Not every product is well-suited for an auction format. Auctions work best when there's genuine perceived scarcity or collector interest, when multiple buyers want the same item and are willing to compete for it.
- Limited edition or numbered items: The finite quantity creates inherent scarcity. A numbered print, a limited-run colorway, or a season-end product all signal that bidding is the only way to secure the item.
- Handmade or one-of-a-kind goods: No two items are identical, so each auction is inherently unique. Jewelry, art, custom furniture, and ceramics perform well in this format.
- Collectibles and vintage items: The resale value and nostalgia factor make bidders willing to pay above retail. Vintage clothing, sports memorabilia, and retro electronics attract competitive bidding.

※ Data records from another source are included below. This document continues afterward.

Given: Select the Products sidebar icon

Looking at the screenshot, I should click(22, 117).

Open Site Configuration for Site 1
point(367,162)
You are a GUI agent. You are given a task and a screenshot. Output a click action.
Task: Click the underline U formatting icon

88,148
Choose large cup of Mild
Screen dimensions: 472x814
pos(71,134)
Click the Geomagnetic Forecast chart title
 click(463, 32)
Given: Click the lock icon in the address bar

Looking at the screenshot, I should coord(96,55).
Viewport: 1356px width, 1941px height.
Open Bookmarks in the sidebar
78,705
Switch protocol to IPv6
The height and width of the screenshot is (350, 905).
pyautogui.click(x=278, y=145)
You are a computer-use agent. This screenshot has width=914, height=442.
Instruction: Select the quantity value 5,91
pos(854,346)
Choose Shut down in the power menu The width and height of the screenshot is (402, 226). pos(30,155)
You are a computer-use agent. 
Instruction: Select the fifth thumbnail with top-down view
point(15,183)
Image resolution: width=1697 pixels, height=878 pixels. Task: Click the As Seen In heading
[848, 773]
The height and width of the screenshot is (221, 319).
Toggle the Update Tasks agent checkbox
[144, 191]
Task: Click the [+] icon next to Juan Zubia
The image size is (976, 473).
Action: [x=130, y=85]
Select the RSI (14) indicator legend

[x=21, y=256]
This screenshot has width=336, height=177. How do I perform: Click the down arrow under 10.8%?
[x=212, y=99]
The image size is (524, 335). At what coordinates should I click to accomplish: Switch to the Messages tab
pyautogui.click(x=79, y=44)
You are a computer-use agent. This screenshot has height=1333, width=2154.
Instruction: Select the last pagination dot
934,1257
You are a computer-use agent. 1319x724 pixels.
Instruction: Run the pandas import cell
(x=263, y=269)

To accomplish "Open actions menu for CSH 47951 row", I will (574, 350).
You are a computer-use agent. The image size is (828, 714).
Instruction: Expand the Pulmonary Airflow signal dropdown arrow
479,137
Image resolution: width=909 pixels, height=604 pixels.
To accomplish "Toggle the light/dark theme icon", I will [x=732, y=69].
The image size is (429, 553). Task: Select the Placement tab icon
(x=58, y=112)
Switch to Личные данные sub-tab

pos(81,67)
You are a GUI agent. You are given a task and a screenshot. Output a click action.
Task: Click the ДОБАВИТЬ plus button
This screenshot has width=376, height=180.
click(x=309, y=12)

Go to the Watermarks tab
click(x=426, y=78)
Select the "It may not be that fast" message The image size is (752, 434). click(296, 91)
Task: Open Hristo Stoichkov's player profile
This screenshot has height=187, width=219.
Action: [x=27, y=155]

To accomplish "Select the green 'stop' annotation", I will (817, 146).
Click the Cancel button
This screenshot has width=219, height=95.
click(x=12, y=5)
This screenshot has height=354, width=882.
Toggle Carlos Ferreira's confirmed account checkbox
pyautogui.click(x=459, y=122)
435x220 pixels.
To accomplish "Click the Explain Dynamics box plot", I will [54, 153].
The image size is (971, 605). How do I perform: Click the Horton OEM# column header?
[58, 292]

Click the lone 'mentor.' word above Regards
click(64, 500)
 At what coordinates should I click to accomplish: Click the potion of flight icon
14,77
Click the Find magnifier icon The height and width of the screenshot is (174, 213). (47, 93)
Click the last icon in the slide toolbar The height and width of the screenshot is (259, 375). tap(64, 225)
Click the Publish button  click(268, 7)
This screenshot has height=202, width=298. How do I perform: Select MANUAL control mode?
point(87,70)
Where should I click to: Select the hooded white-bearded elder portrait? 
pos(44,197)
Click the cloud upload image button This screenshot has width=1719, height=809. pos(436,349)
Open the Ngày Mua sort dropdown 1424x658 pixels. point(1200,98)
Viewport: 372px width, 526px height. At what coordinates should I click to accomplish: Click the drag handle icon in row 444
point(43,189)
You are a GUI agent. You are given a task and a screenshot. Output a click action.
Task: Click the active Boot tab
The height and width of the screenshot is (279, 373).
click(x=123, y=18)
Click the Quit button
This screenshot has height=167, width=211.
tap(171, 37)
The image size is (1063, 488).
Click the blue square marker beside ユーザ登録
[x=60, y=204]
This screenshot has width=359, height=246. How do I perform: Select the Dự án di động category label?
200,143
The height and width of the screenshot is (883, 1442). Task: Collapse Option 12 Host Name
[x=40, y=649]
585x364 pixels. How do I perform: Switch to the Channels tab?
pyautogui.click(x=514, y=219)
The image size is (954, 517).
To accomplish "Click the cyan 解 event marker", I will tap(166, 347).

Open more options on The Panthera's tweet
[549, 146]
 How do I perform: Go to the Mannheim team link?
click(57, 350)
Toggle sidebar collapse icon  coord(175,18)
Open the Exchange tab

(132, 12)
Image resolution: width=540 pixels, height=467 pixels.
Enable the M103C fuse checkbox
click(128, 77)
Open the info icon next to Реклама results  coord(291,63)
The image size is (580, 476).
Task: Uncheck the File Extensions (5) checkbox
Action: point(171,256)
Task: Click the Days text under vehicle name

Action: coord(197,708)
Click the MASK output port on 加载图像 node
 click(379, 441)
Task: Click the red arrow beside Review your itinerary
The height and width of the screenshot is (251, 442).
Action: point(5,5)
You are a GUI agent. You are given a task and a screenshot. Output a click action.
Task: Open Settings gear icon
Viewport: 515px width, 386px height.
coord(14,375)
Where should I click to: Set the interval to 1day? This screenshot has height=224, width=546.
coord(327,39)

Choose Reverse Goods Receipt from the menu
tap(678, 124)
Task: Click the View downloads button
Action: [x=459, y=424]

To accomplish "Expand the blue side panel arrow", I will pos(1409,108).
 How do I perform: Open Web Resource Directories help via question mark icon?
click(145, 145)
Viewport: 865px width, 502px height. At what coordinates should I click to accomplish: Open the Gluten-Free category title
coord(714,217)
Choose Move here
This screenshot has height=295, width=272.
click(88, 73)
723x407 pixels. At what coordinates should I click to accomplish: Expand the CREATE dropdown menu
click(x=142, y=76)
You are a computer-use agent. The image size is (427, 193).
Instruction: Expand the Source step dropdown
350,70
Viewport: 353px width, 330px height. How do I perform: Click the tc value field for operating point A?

- Overstock and end-of-season inventory: Auctions move slow-selling stock faster than discounting, without permanently training customers to wait for sales. A starting bid of $1 creates buzz even if the final price is modest.
- Charity items: Auction formats are natural for fundraiser sales. Set a portion of proceeds to a cause and the emotional engagement drives bids higher than standard pricing would.
Managing and Monitoring Auctions
Effective management and monitoring are important for the success of your auctions. This ensures a fair bidding process and lets you respond to any issues quickly.
- Monitor Auctions: Keep an eye on active auctions through the auction app's dashboard.
- Engage with Bidders: Provide updates and answer any questions from potential bidders.
- Review Bids: Regularly check the bids to ensure there are no issues or discrepancies.
- Finalize the Auction: Once the auction ends, notify the winning bidder, arrange for payment, and handle the shipping process.
How to Promote Your Shopify Auction
An auction with no audience gets no bids. Promotion is the difference between a bidding war and a flat close.
- Email your list before the auction opens: Send a "coming soon" announcement 48 hours before launch, then a "bidding is live" email when it starts. Urgency-focused subject lines ("Only 24 hours left") drive opens and clicks.
- Post a countdown on social media: Share the auction start date as a countdown on Instagram Stories or TikTok. Show the item, explain what makes it special, and give a direct link. Remind your audience 1 hour before close.
- Create exclusivity messaging: "Only 1 available. Bidding ends Friday at midnight." Frame the auction as a rare opportunity, not just a discount. Buyers who miss this one should feel they missed something real.
- Add a "Bidding Now" banner to your storefront: Most auction apps let you display a badge or widget on your homepage. Returning customers who didn't know the auction was live will discover it organically.
- Follow up with non-winners: If 10 people bid on one item and 9 lose, those 9 are warm leads. Webkul allows automatic follow-up emails to outbid participants, so you can offer them a similar item or alert them to the next auction.
For a deeper look, see our complete guide to Shopify Apps For Your Store.
Conclusion: How to Set Up an Auction on Shopify
Setting up an auction on Shopify takes three steps: install a Shopify auction app (Webkul or Tipo), configure your bidding rules, and assign the auction to a product. The technical setup is straightforward. The harder part is choosing the right product, picking the right app for your store size, and promoting the auction aggressively enough to generate competitive bidding. Start with a single limited-edition or overstock item, run it as a test, and measure how bid volume responds to your promotion channels before scaling to regular auctions.